The ladies are back for a final season
The ladies are back for a final season

It’s the final season of Desperate Housewives but how is it all going to end? Donal O’Donoghue meets Felicity Huffman to talk about leaving Wisteria Lane, her battle with bulimia and why Bree Van de Kamp was the role she really wanted.

It was the husband who first let the cat out of the bag. This was in June when rumours of Desperate Housewives demise were just that. I was scheduled to meet Felicity Huffman, star of the glitzy, sometimes ditzy, drama at the Monte Carlo TV Festival.

Her hubby, William H Macy, was also there to shoot the breeze on his latest vehicle, Shameless. Naturally some pesky journalist asked him the Housewives question: and Macy, a straight-shooting guy, fired back the zinger that the show’s hours might be numbered. The next day Huffman was still reeling. “I asked Bill last night what he was talking about”, she said. “The thing is we’re signed up for two more seasons and our ratings were good last time but TV is a crap shoot. You just don’t know what’s going to happen.” The following month the crap shoot rolled snake eyes. Desperate Housewives would indeed end in 2012, its eighth season. Macy guessed right: or probably had some insider information from his wife who feared the dice falling wrong. But I suspect they won’t mind that much.

While Desperate Housewives made Huffman a household name, her thespian pedigree is peerless. In 2006 she bagged a Best Actress Oscar nomination for playing a pre-op transsexual in Transamerica and her stage CV includes many critical and popular hits, on and off Broadway.

Indeed, Huffman and Macy, who are not known for their love of the celebrity limelight, have long been revered as Hollywood indie royalty. Neither is going to disappear any time soon, regardless of how their small screen adventures pan out. In 2004, Housewives put Huffman on the Hollywood map. She played supermom Lynette Scavo in a show brilliantly different from all that had gone before.

Even so, Huffman now says she would have loved to have essayed Bree Van de Kamp: the rather odd and unquestionably uptight housewife. “I wanted to play Marcia (Cross)’s part because I thought it was such a great character”, she says. “For that first audition I left my two kids at home with a minder and determined to pull myself together. I wore nice pants and did my hair and put on my make-up.

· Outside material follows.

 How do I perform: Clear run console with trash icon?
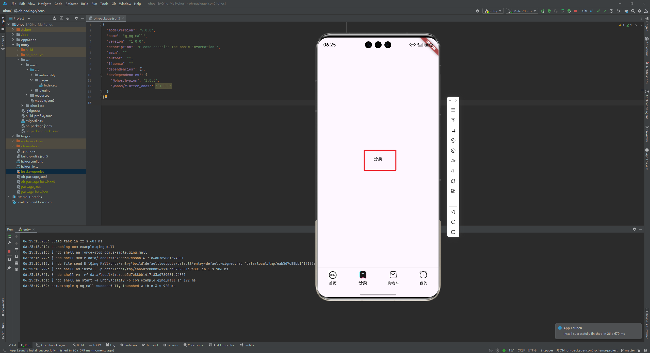(17, 269)
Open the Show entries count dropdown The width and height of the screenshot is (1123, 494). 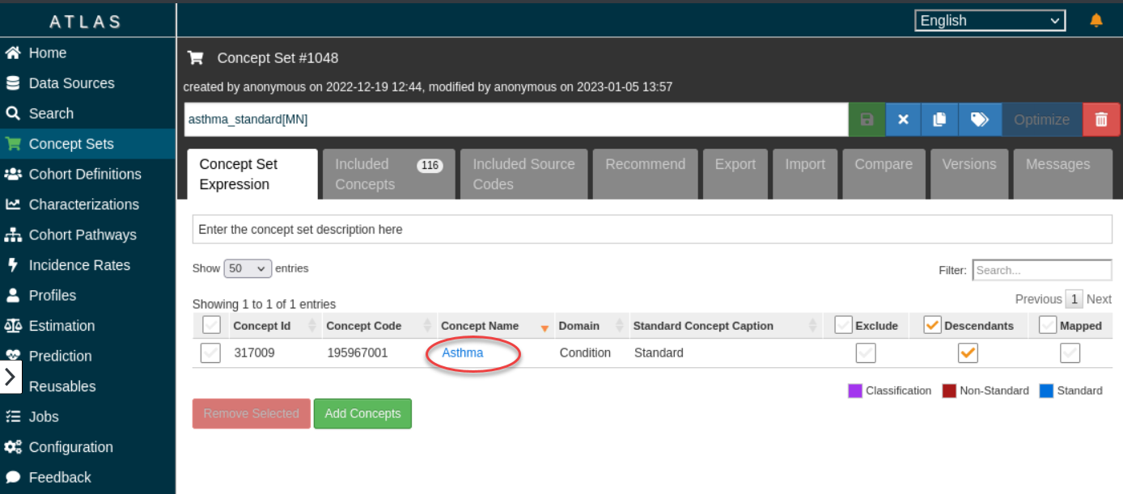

Later, one of the producers came to me and said ‘We knew right away that you were going to be Lynette’ and I asked ‘How?’ And he said ‘Oh my god, you were such a mess! You looked awful, you had food stains on your clothes and your hair was terrible!’ Obviously I didn’t pull myself together that well.”

Felicity Huffman (48) grew up in Bedford, New York, the youngest of eight children. “There was seven girls and one boy and I’m the youngest, so I realise that’s a little golden cradle right there”, she says. “I call my sisters daily. They are my solace and my north star so I’m a lucky girl.” In those early days her mother, Grace, said of Huffman that she knew her youngest was going to be an actor because she was ‘a loud and obnoxious child’.

Huffman laughs at the recycled quote. “I wanted to be a ballerina, like a lot of children, but my mom said no, you’re loud and obnoxious, so I reckon you’d like acting. So when I was ten years old she sent me back East for two months to acting camp and the minute that happened, meeting those kids who were acting cool and smoking and doing the jitterbug, I was hooked.”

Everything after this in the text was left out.